● **What is being asked**: Quote, exactly, the line holding "Task: Click the" and all lines after it to the end of the records below. Exclude pictures.

[Data provided Boundary: Start]

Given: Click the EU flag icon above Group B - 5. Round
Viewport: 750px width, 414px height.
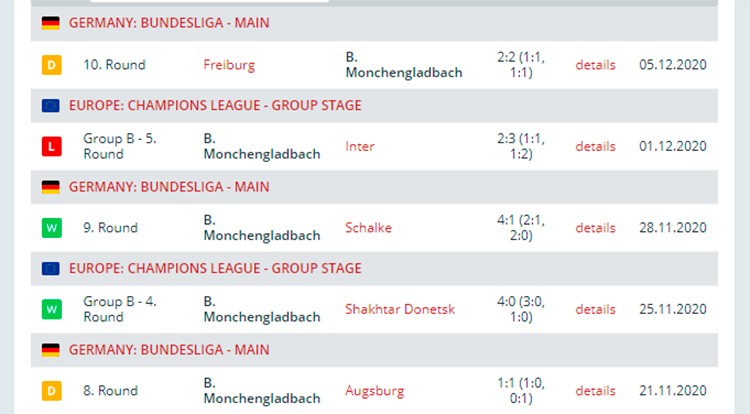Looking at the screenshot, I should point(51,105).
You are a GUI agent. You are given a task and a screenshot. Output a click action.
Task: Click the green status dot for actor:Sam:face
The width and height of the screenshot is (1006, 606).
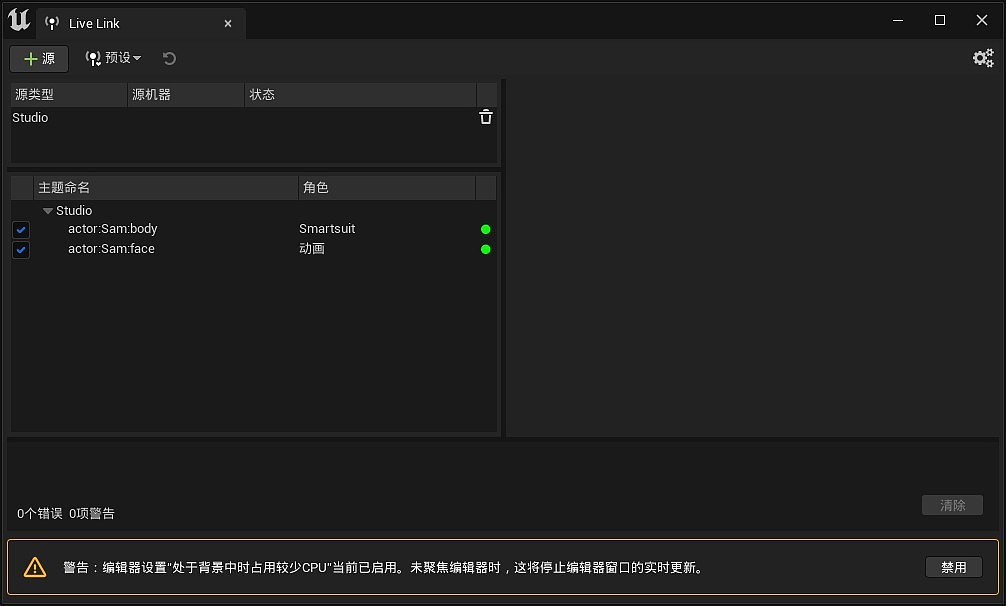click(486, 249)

[Data provided Boundary: End]

● **Reply to the task**:
Task: Click the green status dot for actor:Sam:face
The width and height of the screenshot is (1006, 606).
click(486, 249)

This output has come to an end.